The newly restored Jones Bridge which cost around P20 million to complete was a refreshing piece of news after reports of alleged overspending for the Philippines’ hosting of the Southeast Asian Games.
Jones Bridge, once touted as the Queen of Bridges in Manila, spans the Pasig River and connects Binondo and Intramuros.
It underwent its share of wear and tear since it was first built in 1919, thus marking its centennial anniversary this year.
Manila Mayor Francisco “Isko” Moreno and Vice Mayor Dr. Honey Lacuna-Pangan led the inauguration ceremony of the historic bridge last November 25. It was temporarily closed from traffic during the rehabilitation.
LOOK: Manila City Mayor Francisco "Isko Moreno" Domagoso and Vice Mayor Dr. Honey Lacuna-Pangan led the inauguration of…
The city government of Manila reportedly received P20 million from Chinese-Filipino businessmen for this project.
New lampposts in pre-war designs were also placed along the bridge. The project team consulted Jerry Acuzar, the architect behind the historical resort Las Casas Filipinas de Acuzar in Bataan, for it.
Moreover, one of the three historical sculptures called the La Madre Filipina or The Filipina Mother also returned to Jones Bridge, its original location.
Tourism Secretary Bernadette Puyat and Moreno signed a memorandum of agreement for the turnover of the statue from Rizal Park where it was relocated in the 1960s.
The La Madre Filipina sculptures were part of the four-piece work of sculptor-painter Ramon Lazaro Martinez. They once adorned the pillars of the bridge when they were unveiled in 1921.
Moreno cited the bridge’s purpose of connecting two of Manila’s oldest communities.
“One of the challenges of Manila is that it is divided by creeks and rivers and the Jones Bridge symbolizes Manila’s commerce and history. Ang tulay na ito ay nagdurugtong sa dalawang naunang komuninad sa Maynila—ang Binondo at Intramuros,” Moreno said.
Meanwhile, Puyat hoped that the other two La Madre Filipina statues will be allowed to return to their home in the near future.
The other two relics are currently installed at the Court of Appeals compound in Ermita, Manila.

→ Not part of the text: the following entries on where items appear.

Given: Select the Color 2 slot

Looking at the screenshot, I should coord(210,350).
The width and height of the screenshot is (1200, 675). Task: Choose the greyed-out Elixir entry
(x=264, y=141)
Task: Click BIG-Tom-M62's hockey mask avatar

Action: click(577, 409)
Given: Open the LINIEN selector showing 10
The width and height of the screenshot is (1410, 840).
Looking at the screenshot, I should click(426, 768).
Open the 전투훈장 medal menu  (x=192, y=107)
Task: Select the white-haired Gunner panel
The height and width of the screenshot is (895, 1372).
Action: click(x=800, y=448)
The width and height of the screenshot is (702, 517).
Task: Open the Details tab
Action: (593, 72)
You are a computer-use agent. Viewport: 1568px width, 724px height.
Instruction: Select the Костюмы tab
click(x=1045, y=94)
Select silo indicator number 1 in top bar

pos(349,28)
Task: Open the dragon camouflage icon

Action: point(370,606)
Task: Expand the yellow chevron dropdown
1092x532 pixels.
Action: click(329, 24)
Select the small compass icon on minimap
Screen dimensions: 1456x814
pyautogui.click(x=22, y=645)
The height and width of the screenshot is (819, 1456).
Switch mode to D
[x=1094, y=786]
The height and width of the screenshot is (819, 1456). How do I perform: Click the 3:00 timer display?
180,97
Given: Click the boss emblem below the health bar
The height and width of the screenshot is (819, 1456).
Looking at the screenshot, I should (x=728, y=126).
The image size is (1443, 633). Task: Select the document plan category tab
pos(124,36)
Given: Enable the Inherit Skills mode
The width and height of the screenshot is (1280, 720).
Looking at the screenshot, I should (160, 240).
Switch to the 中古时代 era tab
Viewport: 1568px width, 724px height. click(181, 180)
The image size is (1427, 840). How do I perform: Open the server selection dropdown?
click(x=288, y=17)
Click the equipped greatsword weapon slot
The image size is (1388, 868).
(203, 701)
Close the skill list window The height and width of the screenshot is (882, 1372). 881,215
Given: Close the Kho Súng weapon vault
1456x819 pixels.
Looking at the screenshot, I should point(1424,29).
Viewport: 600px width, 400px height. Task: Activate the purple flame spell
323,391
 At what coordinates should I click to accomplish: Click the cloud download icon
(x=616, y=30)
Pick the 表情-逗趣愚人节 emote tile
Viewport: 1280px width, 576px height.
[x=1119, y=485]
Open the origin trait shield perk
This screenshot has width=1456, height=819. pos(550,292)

“We appreciate Manileños feeling of nostalgia for Old Manila and I trust that the Court of Appeals and the National Historical Commission of the Philippines will also agree to have the last two original La Madre Filipinas back at the Jones Bridge soon,” Puyat said.
According to an old report from the Bureau of Public Works Bulletin, the La Madre sculptures symbolize democracy, justice, gratitude and progress.
Comments on the restored structure were mostly filled with praises for the efforts of the local government to preserve the capital’s history.
Prior to the Jones Bridge, another infrastructure called the Puenta de España (Bridge of Spain) stood in its place. It was, however, severely damaged by floods during the American occupation.
In 1916, the U.S. government decided to create a new one and commissioned Juan M. Arellano, who also designed the Manila Post Office and the Metropolitan Theater.
This bridge would then be called the William A. Jones Memorial Bridge or Jones Bridge, as a tribute to William Jones and Jones Law, which was enacted to grant the Philippines temporary independence.
It was among the many structures in Manila that were destroyed during World War II and then rebuilt again in 1950.